Son regard se porta de nouveau sur Meng Yao. Cet homme était particulièrement étrange, perturbant. Son parler dénotait parfois une bonne éducation, lorsqu'il ne se laissait pas aller à quelque propos grossier, mais son attitude, la rage qui habitait son visage et son corps apportait de la vulgarité, le rendant hideux.

— S'il ne tenait qu'à moi, fit-il, confirmant par-là les soupçons que Meng Yao portait déjà, je te donnerais exactement ce que tu mérites : une bonne raclée.

Il échangea avec un autre homme un regard entendu.

— Et peut-être autre chose encore. Certains parmi nous aimeraient beaucoup savoir quels plaisirs les grands de ce monde trouvent à baiser les revenants comme toi.

Un froid mortel parcourut le corps de Meng Yao, qui se figea. Il fit de son mieux pour ramener la conversation sur des sujets moins déplaisants... toute proportion gardée.

— Je ne vous dirai pas où se trouve cette amulette.

L'homme éclata d'un rire forcé.

— On le sait ! Encore une fois, ne te prends pas pour plus malin. On sait où se trouve cette amulette. On a juste besoin d'un bon leurre pour écarter l'autre enragé.

Le sourire de l'homme se fit sournois, son plaisir à détailler son plan à sa victime suintant de chacun de ses mots. Il se délectait de sa peur et ne s'en cachait pas.

— Et pendant que ChiFeng-Zun sera occupé à te courir après et à te faire tout ce que bon lui semblera, nous aurons le temps de récupérer cet artefact.

Meng Yao était plus blanc que la chaux, son corps recouvert d'une sueur froide, le cœur au bord de l'implosion.

— Il n'est pas seul à protéger cette amulette, précisa-t-il malgré tout, comme si cela pouvait les faire revenir sur leur décision. Il y a aussi tous les cultivants chargés de surveiller le tombeau.

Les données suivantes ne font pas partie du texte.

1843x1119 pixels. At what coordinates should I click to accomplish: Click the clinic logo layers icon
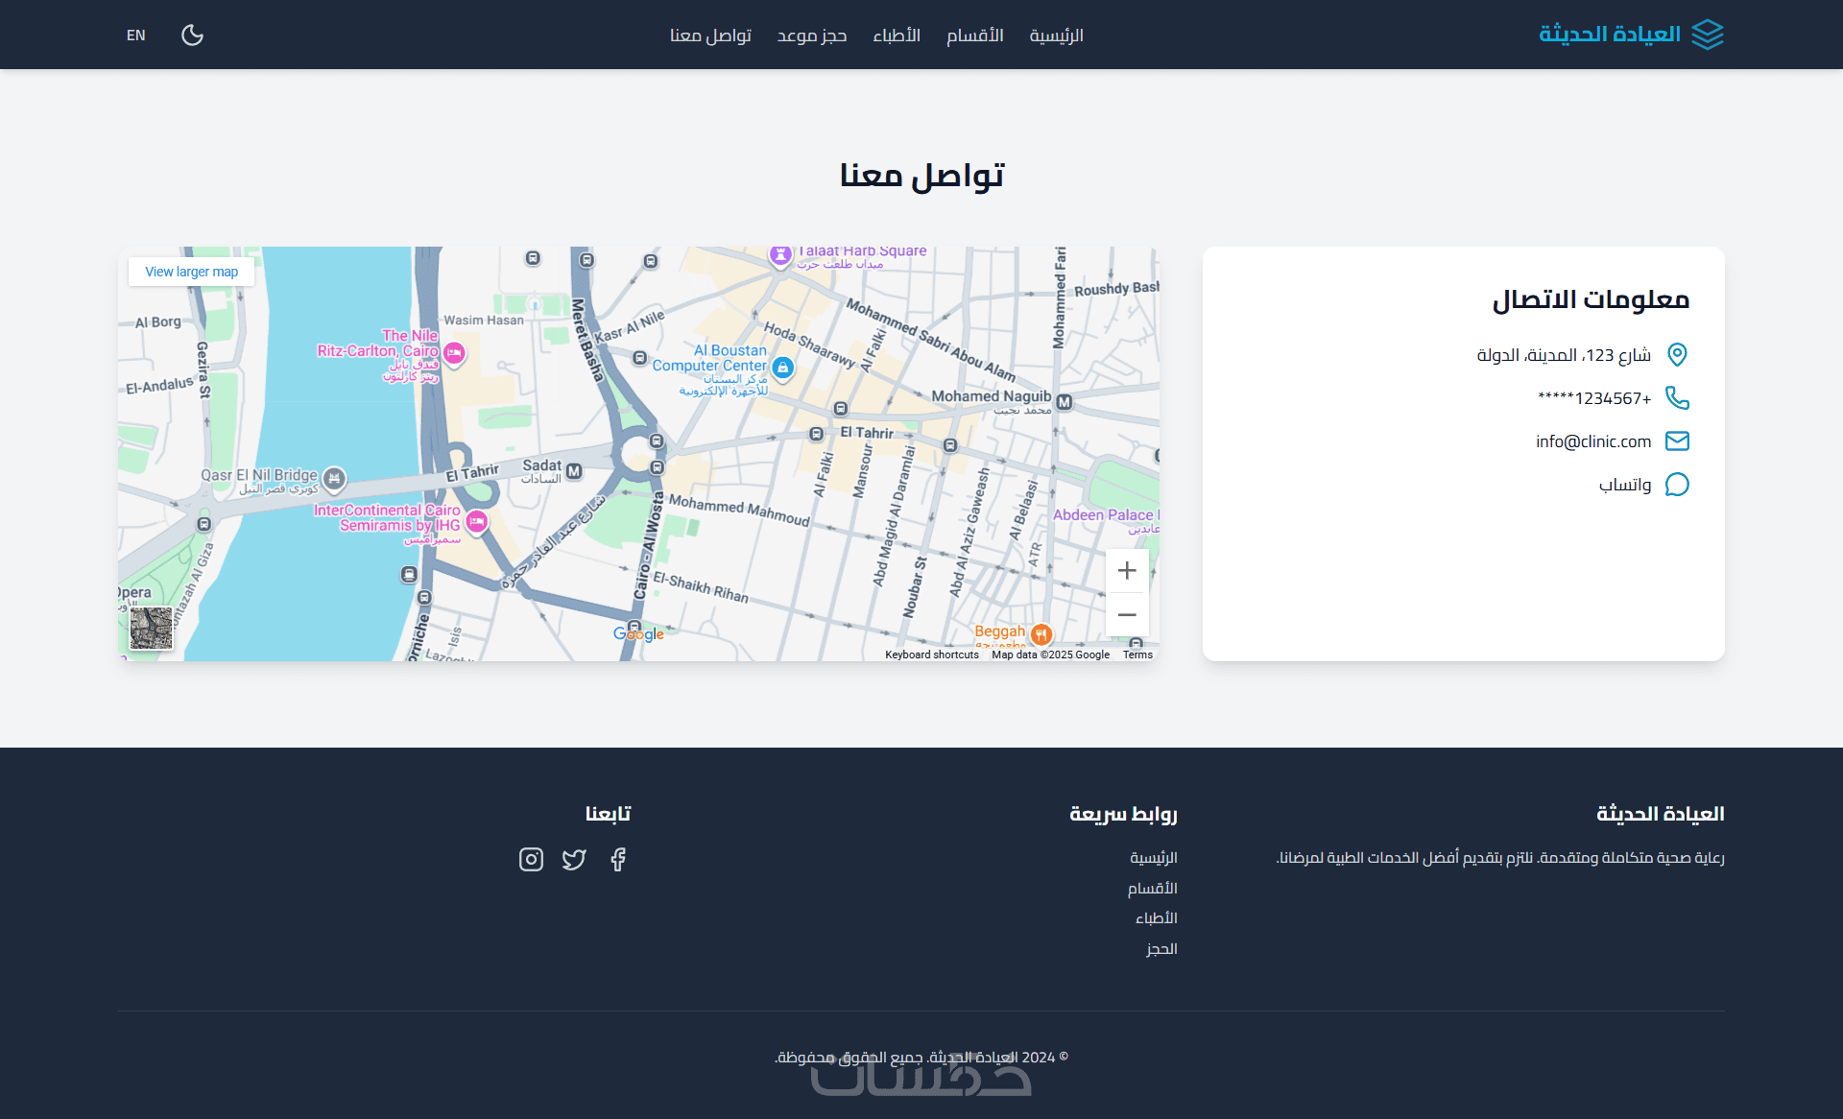tap(1707, 35)
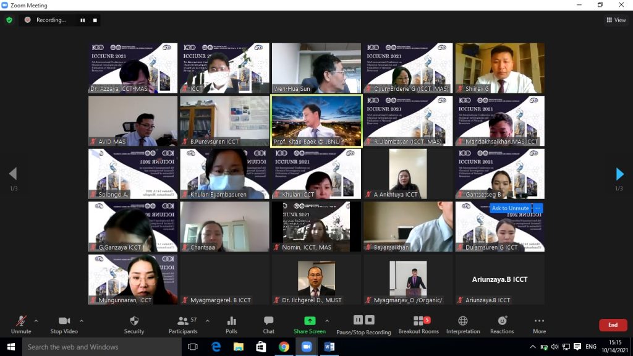Open the Chat panel

(268, 324)
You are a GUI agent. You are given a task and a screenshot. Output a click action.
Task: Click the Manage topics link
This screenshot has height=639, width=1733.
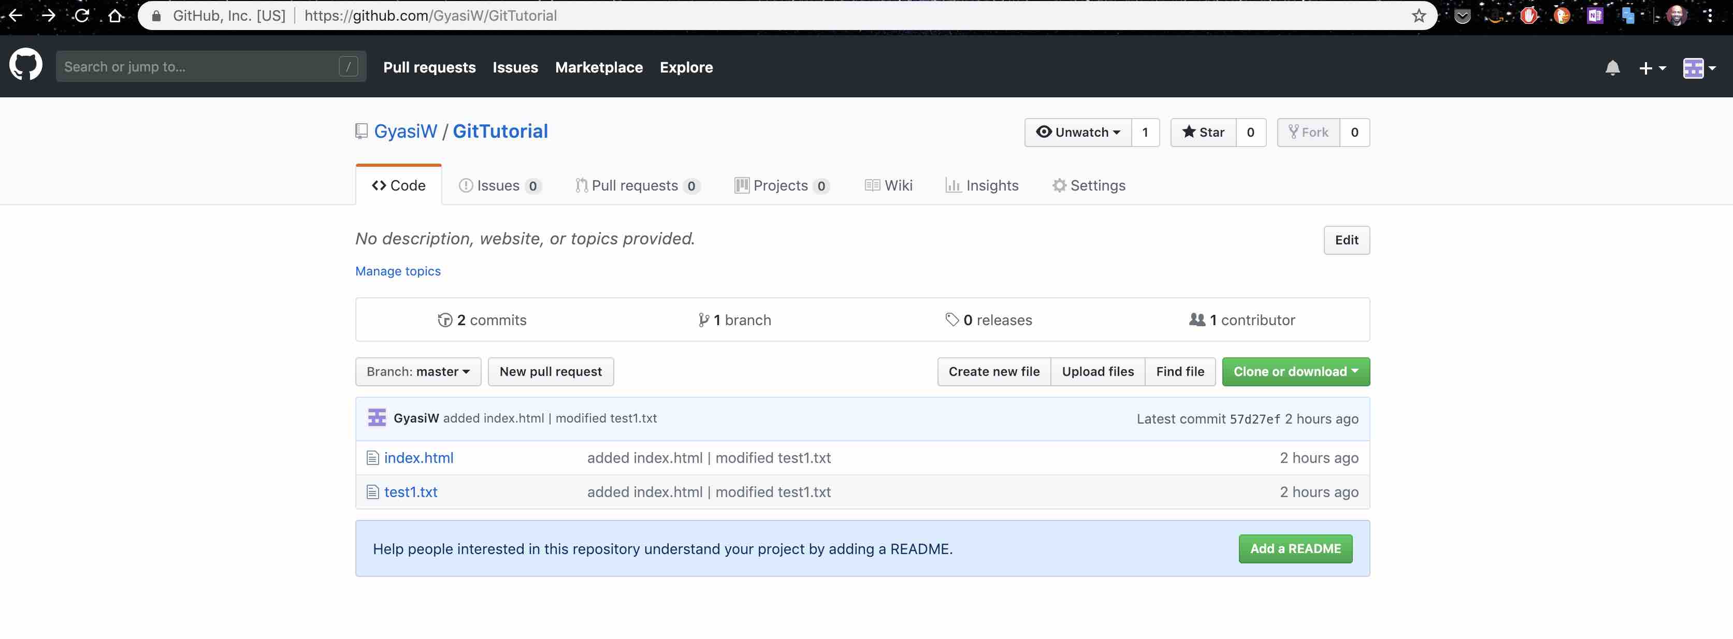pos(398,271)
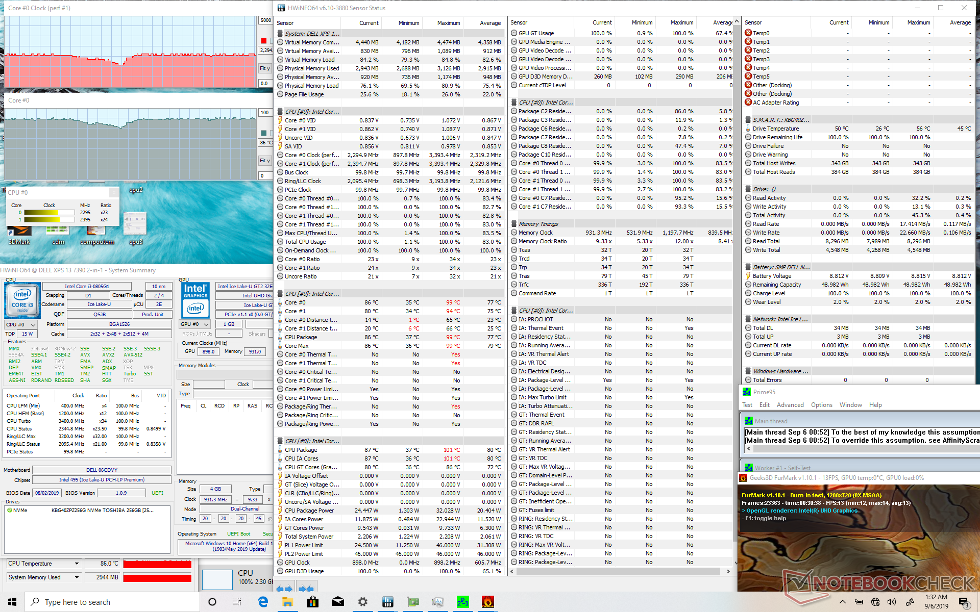Click the Prime95 taskbar icon

(x=462, y=602)
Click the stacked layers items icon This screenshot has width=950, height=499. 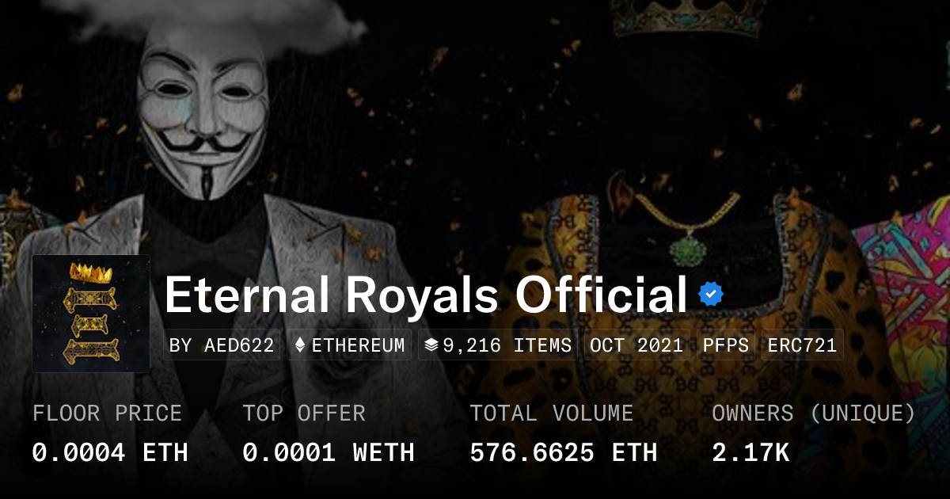(431, 345)
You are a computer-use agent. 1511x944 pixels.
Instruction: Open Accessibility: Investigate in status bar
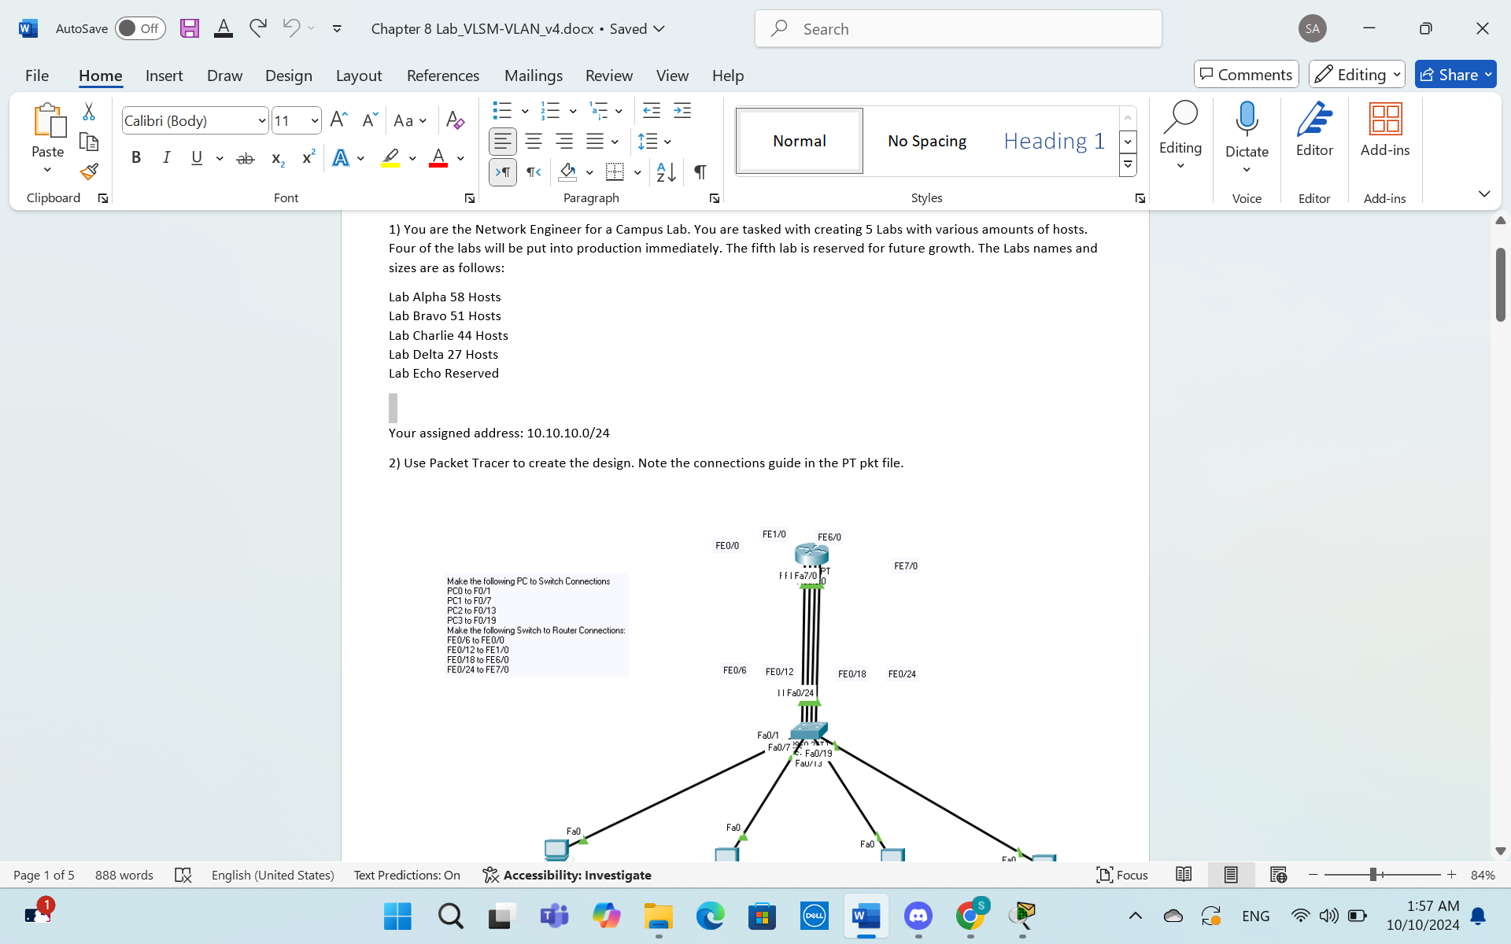[567, 875]
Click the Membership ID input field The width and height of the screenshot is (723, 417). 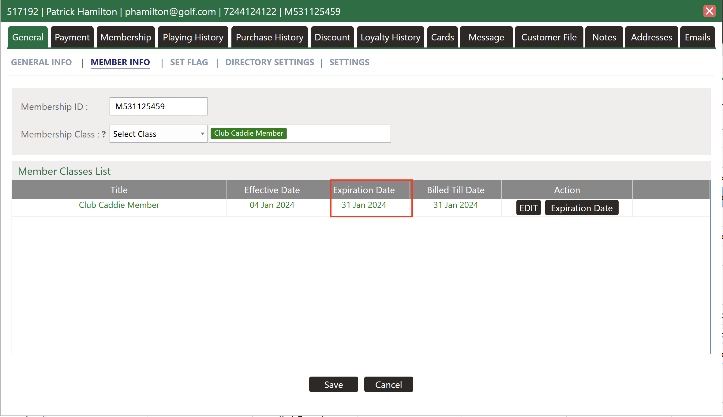click(x=158, y=106)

— Mais bien sûr que si ! s'écria l'homme d'un ton faussement joyeux, en levant les bras à la manière d'un aîné annonçant une bonne nouvelle à un enfant. Bien sûr que si... reprit-il d'un ton lugubre, fixant Meng Yao comme s'il comprenait quelque chose qui lui échappait encore, et qu'il prendrait grand plaisir à éclaircir pour lui. Car comme tu l'as dit, ces bons cultivants tiennent beaucoup à Rulan, et ils vont tous se précipiter à son chevet pour veiller sur lui, à présent qu'ils te croient tous en fuite. Nous avons remis la chambre en état et changé la literie... À l'heure qu'il est, ton précieux Zewu-Jun doit être en train de rendre des comptes, à moins qu'il ne soit déjà reparti en séclusion pleurer sur son immense crédulité.

Meng Yao s'appliqua à ne pas donner satisfaction à cet homme en affichant son inquiétude.

— Ils finiront par comprendre.

— Sans doute, mais nous serons loin. Et tu seras mort. Quel dommage, tu aurais pu achever tout cela dans les bras d'un jumeau de Jade ! Mais après tout, tu seras tout de même avec l'un de tes frères jurés, ce n'est qu'un pis-aller. Et il ne nous sera pas si compliqué de faire croire à la Cultivation que tu es mort, en essayant de récupérer l'artefact pour toi-même.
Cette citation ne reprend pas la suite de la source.